Chef du Département d’oncologie Unil-CHUV et directeur du Ludwig Institute for Cancer Research Lausanne, George Coukos nous reçoit dans son bureau du bâtiment Agora pour esquisser l’actualité de la thérapie cellulaire.
Un premier type d’immunothérapie consiste à modifier certains lymphocytes en leur associant des récepteurs CAR (Chimeric Antigen Receptor), dits chimériques car développés en laboratoire par ingénierie moléculaire. « Ils n’existent pas dans la nature, on combine différentes molécules, dont certaines complètement synthétiques», précise George Coukos, chef du Département d’oncologie Unil-CHUV et directeur du Ludwig Institute for Cancer Research Lausanne. Ces récepteurs vont repérer une cible identifiée dans la tumeur, sans détruire le tissu normal, et ils fonctionnent très bien pour une partie des cancers du sang.
Comme l’ont démontré Helen Carrasco Hope et Nicola Vannini, l’efficacité des CAR-T cells diminue rapidement selon l’âge des patients. « Je pense que la biologie derrière cette étude est très solide, il s’agit maintenant de tester sur les humains ces traitements destinés à améliorer l’état de santé immunitaire et donc les thérapies CAR-T », indique George Coukos.
Application future dans le cancer du poumon ou du foie
Une autre thérapie cellulaire, éprouvée pour le mélanome et testée également sur des types de tumeurs solides (90% des cancers), consiste à prélever dans la tumeur des lymphocytes spécifiques capables de la reconnaître naturellement, pour les cultiver en laboratoire avec des facteurs chimiques qui vont améliorer leur réponse immunitaire.
« C’est un produit complètement naturel nommé TIL pour Tumor Infiltrating Lymphocytes, et il sera appliqué au cancer du poumon dans un proche horizon, possiblement deux ou trois ans », précise le chercheur. Est-ce douloureux, docteur? Et vraiment naturel? « Ce n’est pas nécessaire de les modifier génétiquement, car ces lymphocytes reconnaissent déjà la tumeur ; en revanche, la génétique viendra un jour les rendre encore plus performants. Contrairement à CAR-T, qui permet à certains patients d’être traités en ambulatoire, TIL nécessite une hospitalisation, car le traitement est associé à une chimiothérapie lourde », décrit-il.

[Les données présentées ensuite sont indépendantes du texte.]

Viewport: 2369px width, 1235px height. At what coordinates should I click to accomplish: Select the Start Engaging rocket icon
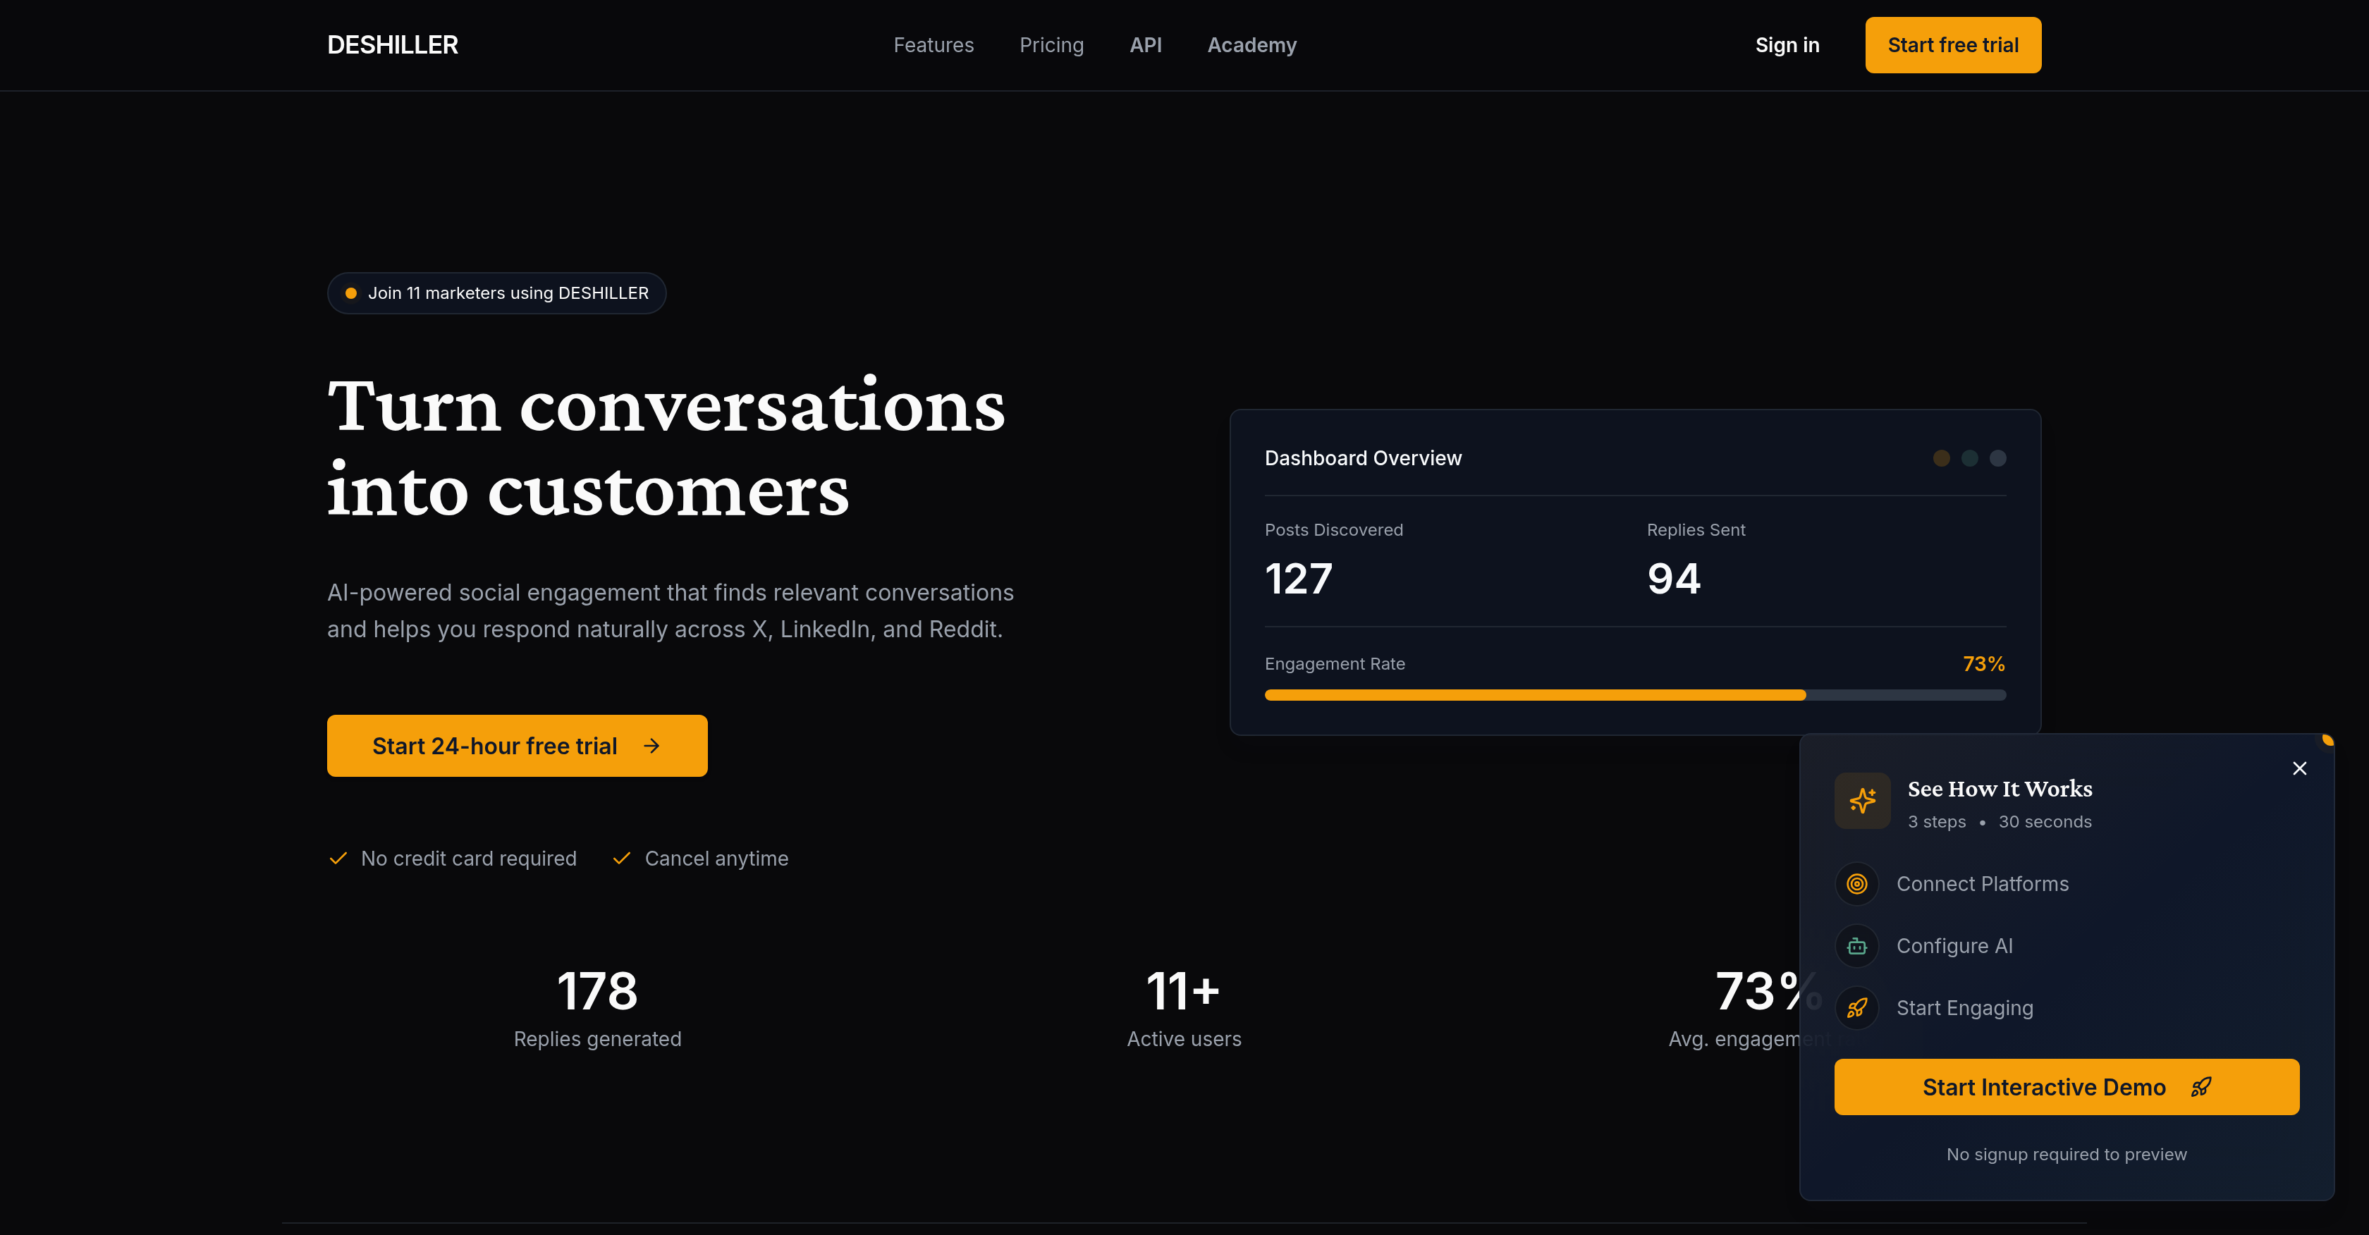1857,1007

Mimer des récepteurs naturels
Enfin, un troisième type de thérapie arrive, hybride de CAR-T et TIL : la T-cell receptor (TCR) vise les tumeurs solides et consiste à collecter les lymphocytes périphériques dans le sang du patient afin de les modifier génétiquement pour leur permettre de reconnaître la tumeur, puis à les réinjecter dans le patient comme « traitement », sans ajout d’une molécule synthétique ; le récepteur transformé par TCR pourra reconnaître la tumeur théoriquement dans n’importe quel organe en mimant des récepteurs naturels spécifiques. « Ce type de thérapie, testée contre les sarcomes et les mélanomes, est un traitement déjà commercialisé aux États-Unis, où, dans nos domaines, on avance plus vite qu’en Europe », constate-t-il.
Divers produits de thérapie cellulaire
D’autres perspectives dans les dix ans à venir ? «Je dirais qu’on va voir arriver plusieurs produits de thérapie cellulaire pour différents types de tumeurs solides et de cancers du sang. En outre, on travaille déjà pour atténuer les besoins annexes en chimiothérapie et même pour dépasser la nécessité de développer ces cellules à l’extérieur du corps», esquisse le spécialiste.

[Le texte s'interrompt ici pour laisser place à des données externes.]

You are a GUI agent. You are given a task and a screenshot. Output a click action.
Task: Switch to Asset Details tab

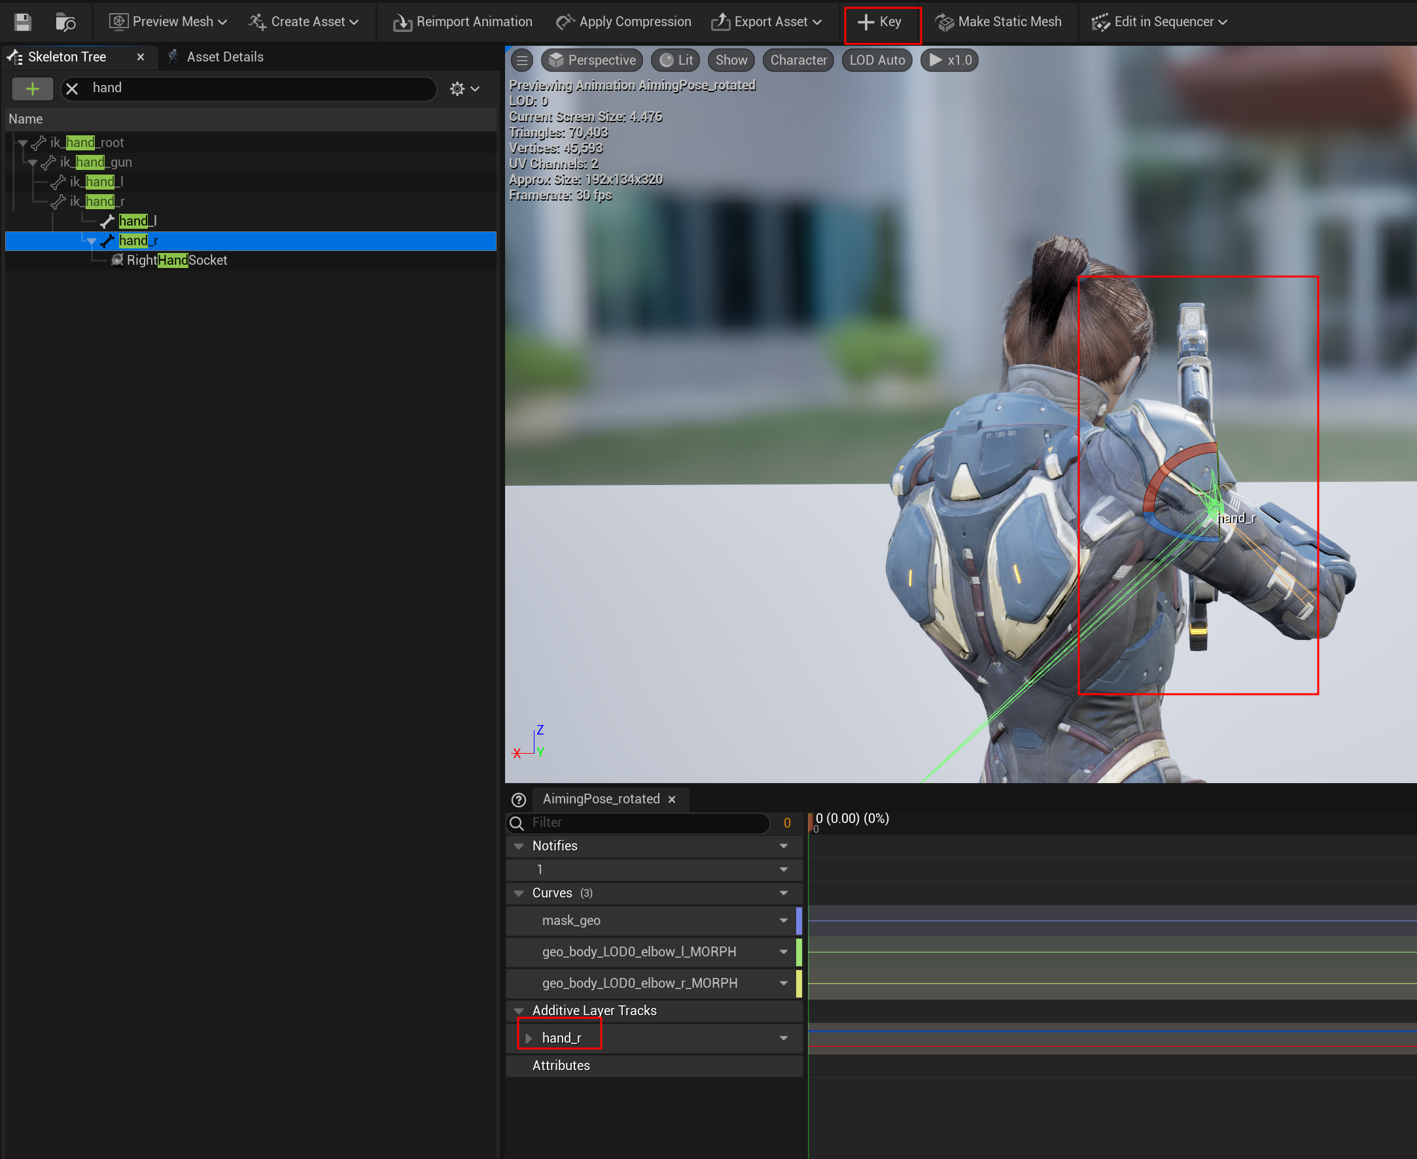(x=224, y=57)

Le futur de l’immunothérapie se trouve-t-il dans la thérapie génique ? «C’est précisément ça, on va modifier les lymphocytes de l’intérieur au lieu de le faire sur une ou plusieurs semaines en laboratoire. Les gènes modifiés dans ce but seront simplement administrés au patient par intraveineuse et iront transformer les cellules immunitaires concernées», conclut-il.